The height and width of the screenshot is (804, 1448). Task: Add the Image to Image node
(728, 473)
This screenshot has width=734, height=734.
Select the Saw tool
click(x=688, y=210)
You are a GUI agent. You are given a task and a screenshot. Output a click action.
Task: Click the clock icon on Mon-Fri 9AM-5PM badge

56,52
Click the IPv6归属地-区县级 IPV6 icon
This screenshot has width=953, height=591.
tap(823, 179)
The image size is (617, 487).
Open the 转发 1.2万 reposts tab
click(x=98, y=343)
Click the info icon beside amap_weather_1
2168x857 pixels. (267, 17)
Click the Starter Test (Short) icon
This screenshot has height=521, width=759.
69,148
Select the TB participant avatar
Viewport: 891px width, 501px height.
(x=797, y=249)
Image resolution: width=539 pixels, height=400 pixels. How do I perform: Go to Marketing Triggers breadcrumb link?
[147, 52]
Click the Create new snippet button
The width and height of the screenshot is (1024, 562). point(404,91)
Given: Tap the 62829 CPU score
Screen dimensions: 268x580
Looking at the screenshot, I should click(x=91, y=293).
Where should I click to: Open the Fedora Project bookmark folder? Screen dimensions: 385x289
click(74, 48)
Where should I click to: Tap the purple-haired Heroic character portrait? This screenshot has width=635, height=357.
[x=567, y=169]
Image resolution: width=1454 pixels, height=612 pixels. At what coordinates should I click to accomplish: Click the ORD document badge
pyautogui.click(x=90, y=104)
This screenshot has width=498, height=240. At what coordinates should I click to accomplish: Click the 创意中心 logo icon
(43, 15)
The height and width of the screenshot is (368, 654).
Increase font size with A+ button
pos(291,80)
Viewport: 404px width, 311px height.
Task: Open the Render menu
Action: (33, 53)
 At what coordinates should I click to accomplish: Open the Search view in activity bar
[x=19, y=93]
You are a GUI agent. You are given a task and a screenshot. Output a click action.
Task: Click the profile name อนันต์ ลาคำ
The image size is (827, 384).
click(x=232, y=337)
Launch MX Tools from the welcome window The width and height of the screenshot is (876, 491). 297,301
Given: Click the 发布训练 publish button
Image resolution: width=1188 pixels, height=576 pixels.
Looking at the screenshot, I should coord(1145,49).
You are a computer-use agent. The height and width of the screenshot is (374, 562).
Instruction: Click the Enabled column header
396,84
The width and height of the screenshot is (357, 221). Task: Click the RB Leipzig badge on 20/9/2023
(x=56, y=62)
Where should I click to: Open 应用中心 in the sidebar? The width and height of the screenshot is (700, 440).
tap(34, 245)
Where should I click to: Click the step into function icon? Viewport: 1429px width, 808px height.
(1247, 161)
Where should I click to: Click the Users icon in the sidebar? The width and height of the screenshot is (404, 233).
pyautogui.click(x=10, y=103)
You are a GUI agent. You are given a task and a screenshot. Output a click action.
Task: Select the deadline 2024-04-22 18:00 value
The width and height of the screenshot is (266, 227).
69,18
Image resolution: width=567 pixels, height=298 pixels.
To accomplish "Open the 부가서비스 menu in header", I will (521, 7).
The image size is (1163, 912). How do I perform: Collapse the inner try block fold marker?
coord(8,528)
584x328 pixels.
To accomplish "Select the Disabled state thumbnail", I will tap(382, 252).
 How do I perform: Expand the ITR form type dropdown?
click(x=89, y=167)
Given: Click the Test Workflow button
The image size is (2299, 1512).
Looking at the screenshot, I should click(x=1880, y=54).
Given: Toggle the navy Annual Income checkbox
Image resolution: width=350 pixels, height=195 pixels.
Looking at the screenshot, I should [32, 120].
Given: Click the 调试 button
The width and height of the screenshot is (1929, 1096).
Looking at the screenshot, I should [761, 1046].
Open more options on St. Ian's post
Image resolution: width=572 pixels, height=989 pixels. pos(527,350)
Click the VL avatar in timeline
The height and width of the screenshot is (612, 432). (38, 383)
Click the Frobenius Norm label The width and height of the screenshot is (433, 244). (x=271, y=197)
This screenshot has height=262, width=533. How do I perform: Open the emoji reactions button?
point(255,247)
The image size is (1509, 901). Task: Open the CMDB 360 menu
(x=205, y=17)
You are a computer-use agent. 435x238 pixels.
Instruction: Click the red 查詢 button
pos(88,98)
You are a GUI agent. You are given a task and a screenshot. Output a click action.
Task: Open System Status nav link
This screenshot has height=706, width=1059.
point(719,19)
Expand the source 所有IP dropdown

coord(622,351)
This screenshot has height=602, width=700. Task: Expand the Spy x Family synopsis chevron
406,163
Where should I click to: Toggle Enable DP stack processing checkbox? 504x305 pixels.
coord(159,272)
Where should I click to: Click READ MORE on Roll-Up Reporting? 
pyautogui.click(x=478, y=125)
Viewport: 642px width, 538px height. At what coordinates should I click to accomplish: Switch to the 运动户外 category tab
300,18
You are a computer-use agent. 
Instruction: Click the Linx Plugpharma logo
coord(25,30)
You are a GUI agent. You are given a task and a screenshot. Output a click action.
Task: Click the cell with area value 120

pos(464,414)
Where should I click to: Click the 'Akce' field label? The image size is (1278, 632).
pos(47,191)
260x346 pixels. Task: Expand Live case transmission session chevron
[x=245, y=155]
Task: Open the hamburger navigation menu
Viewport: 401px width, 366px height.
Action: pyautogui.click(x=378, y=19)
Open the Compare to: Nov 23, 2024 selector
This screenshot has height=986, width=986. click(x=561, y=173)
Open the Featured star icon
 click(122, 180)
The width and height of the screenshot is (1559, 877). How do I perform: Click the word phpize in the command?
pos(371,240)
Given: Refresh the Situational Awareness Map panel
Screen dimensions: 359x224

TASK BRIEF -> Rewrite every line of the listing above as a Markdown table with two columns: "No.", holding the row number, and "Line", holding the line itself. Leave out the blank lines.

SOLUTION TO THIS PROBLEM ->
| No. | Line |
|---|---|
| 1 | The height and width of the screenshot is (804, 1448). Task: Add the Image to Image node |
| 2 | (728, 473) |
| 3 | This screenshot has width=734, height=734. |
| 4 | Select the Saw tool |
| 5 | click(x=688, y=210) |
| 6 | You are a GUI agent. You are given a task and a screenshot. Output a click action. |
| 7 | Task: Click the clock icon on Mon-Fri 9AM-5PM badge |
| 8 | 56,52 |
| 9 | Click the IPv6归属地-区县级 IPV6 icon |
| 10 | This screenshot has width=953, height=591. |
| 11 | tap(823, 179) |
| 12 | The image size is (617, 487). |
| 13 | Open the 转发 1.2万 reposts tab |
| 14 | click(x=98, y=343) |
| 15 | Click the info icon beside amap_weather_1 |
| 16 | 2168x857 pixels. (267, 17) |
| 17 | Click the Starter Test (Short) icon |
| 18 | This screenshot has height=521, width=759. |
| 19 | 69,148 |
| 20 | Select the TB participant avatar |
| 21 | Viewport: 891px width, 501px height. |
| 22 | (x=797, y=249) |
| 23 | Image resolution: width=539 pixels, height=400 pixels. How do I perform: Go to Marketing Triggers breadcrumb link? |
| 24 | [147, 52] |
| 25 | Click the Create new snippet button |
| 26 | The width and height of the screenshot is (1024, 562). point(404,91) |
| 27 | Given: Tap the 62829 CPU score |
| 28 | Screen dimensions: 268x580 |
| 29 | Looking at the screenshot, I should click(x=91, y=293). |
| 30 | Where should I click to: Open the Fedora Project bookmark folder? Screen dimensions: 385x289 |
| 31 | click(74, 48) |
| 32 | Where should I click to: Tap the purple-haired Heroic character portrait? This screenshot has width=635, height=357. |
| 33 | [x=567, y=169] |
| 34 | Image resolution: width=1454 pixels, height=612 pixels. At what coordinates should I click to accomplish: Click the ORD document badge |
| 35 | pyautogui.click(x=90, y=104) |
| 36 | This screenshot has width=498, height=240. At what coordinates should I click to accomplish: Click the 创意中心 logo icon |
| 37 | (43, 15) |
| 38 | The height and width of the screenshot is (368, 654). |
| 39 | Increase font size with A+ button |
| 40 | pos(291,80) |
| 41 | Viewport: 404px width, 311px height. |
| 42 | Task: Open the Render menu |
| 43 | Action: (33, 53) |
| 44 |  At what coordinates should I click to accomplish: Open the Search view in activity bar |
| 45 | [x=19, y=93] |
| 46 | You are a GUI agent. You are given a task and a screenshot. Output a click action. |
| 47 | Task: Click the profile name อนันต์ ลาคำ |
| 48 | The image size is (827, 384). |
| 49 | click(x=232, y=337) |
| 50 | Launch MX Tools from the welcome window The width and height of the screenshot is (876, 491). 297,301 |
| 51 | Given: Click the 发布训练 publish button |
| 52 | Image resolution: width=1188 pixels, height=576 pixels. |
| 53 | Looking at the screenshot, I should coord(1145,49). |
| 54 | You are a computer-use agent. The height and width of the screenshot is (374, 562). |
| 55 | Instruction: Click the Enabled column header |
| 56 | 396,84 |
| 57 | The width and height of the screenshot is (357, 221). Task: Click the RB Leipzig badge on 20/9/2023 |
| 58 | (x=56, y=62) |
| 59 | Where should I click to: Open 应用中心 in the sidebar? The width and height of the screenshot is (700, 440). |
| 60 | tap(34, 245) |
| 61 | Where should I click to: Click the step into function icon? Viewport: 1429px width, 808px height. |
| 62 | (1247, 161) |
| 63 | Where should I click to: Click the Users icon in the sidebar? The width and height of the screenshot is (404, 233). |
| 64 | pyautogui.click(x=10, y=103) |
| 65 | You are a GUI agent. You are given a task and a screenshot. Output a click action. |
| 66 | Task: Select the deadline 2024-04-22 18:00 value |
| 67 | The width and height of the screenshot is (266, 227). |
| 68 | 69,18 |
| 69 | Image resolution: width=567 pixels, height=298 pixels. |
| 70 | To accomplish "Open the 부가서비스 menu in header", I will (521, 7). |
| 71 | The image size is (1163, 912). How do I perform: Collapse the inner try block fold marker? |
| 72 | coord(8,528) |
| 73 | 584x328 pixels. |
| 74 | To accomplish "Select the Disabled state thumbnail", I will tap(382, 252). |
| 75 |  How do I perform: Expand the ITR form type dropdown? |
| 76 | click(x=89, y=167) |
| 77 | Given: Click the Test Workflow button |
| 78 | The image size is (2299, 1512). |
| 79 | Looking at the screenshot, I should click(x=1880, y=54). |
| 80 | Given: Toggle the navy Annual Income checkbox |
| 81 | Image resolution: width=350 pixels, height=195 pixels. |
| 82 | Looking at the screenshot, I should [32, 120]. |
| 83 | Given: Click the 调试 button |
| 84 | The width and height of the screenshot is (1929, 1096). |
| 85 | Looking at the screenshot, I should [761, 1046]. |
| 86 | Open more options on St. Ian's post |
| 87 | Image resolution: width=572 pixels, height=989 pixels. pos(527,350) |
| 88 | Click the VL avatar in timeline |
| 89 | The height and width of the screenshot is (612, 432). (38, 383) |
| 90 | Click the Frobenius Norm label The width and height of the screenshot is (433, 244). (x=271, y=197) |
| 91 | This screenshot has height=262, width=533. How do I perform: Open the emoji reactions button? |
| 92 | point(255,247) |
| 93 | The image size is (1509, 901). Task: Open the CMDB 360 menu |
| 94 | (x=205, y=17) |
| 95 | You are a computer-use agent. 435x238 pixels. |
| 96 | Instruction: Click the red 查詢 button |
| 97 | pos(88,98) |
| 98 | You are a GUI agent. You are given a task and a screenshot. Output a click action. |
| 99 | Task: Open System Status nav link |
| 100 | This screenshot has height=706, width=1059. |
| 101 | point(719,19) |
| 102 | Expand the source 所有IP dropdown |
| 103 | coord(622,351) |
| 104 | This screenshot has height=602, width=700. Task: Expand the Spy x Family synopsis chevron |
| 105 | 406,163 |
| 106 | Where should I click to: Toggle Enable DP stack processing checkbox? 504x305 pixels. |
| 107 | coord(159,272) |
| 108 | Where should I click to: Click READ MORE on Roll-Up Reporting?  |
| 109 | pyautogui.click(x=478, y=125) |
| 110 | Viewport: 642px width, 538px height. At what coordinates should I click to accomplish: Switch to the 运动户外 category tab |
| 111 | 300,18 |
| 112 | You are a computer-use agent.  |
| 113 | Instruction: Click the Linx Plugpharma logo |
| 114 | coord(25,30) |
| 115 | You are a GUI agent. You are given a task and a screenshot. Output a click action. |
| 116 | Task: Click the cell with area value 120 |
| 117 | pos(464,414) |
| 118 | Where should I click to: Click the 'Akce' field label? The image size is (1278, 632). |
| 119 | pos(47,191) |
| 120 | 260x346 pixels. Task: Expand Live case transmission session chevron |
| 121 | [x=245, y=155] |
| 122 | Task: Open the hamburger navigation menu |
| 123 | Viewport: 401px width, 366px height. |
| 124 | Action: pyautogui.click(x=378, y=19) |
| 125 | Open the Compare to: Nov 23, 2024 selector |
| 126 | This screenshot has height=986, width=986. click(x=561, y=173) |
| 127 | Open the Featured star icon |
| 128 |  click(122, 180) |
| 129 | The width and height of the screenshot is (1559, 877). How do I perform: Click the word phpize in the command? |
| 130 | pos(371,240) |
| 131 | Given: Refresh the Situational Awareness Map panel |
| 132 | Screen dimensions: 359x224 |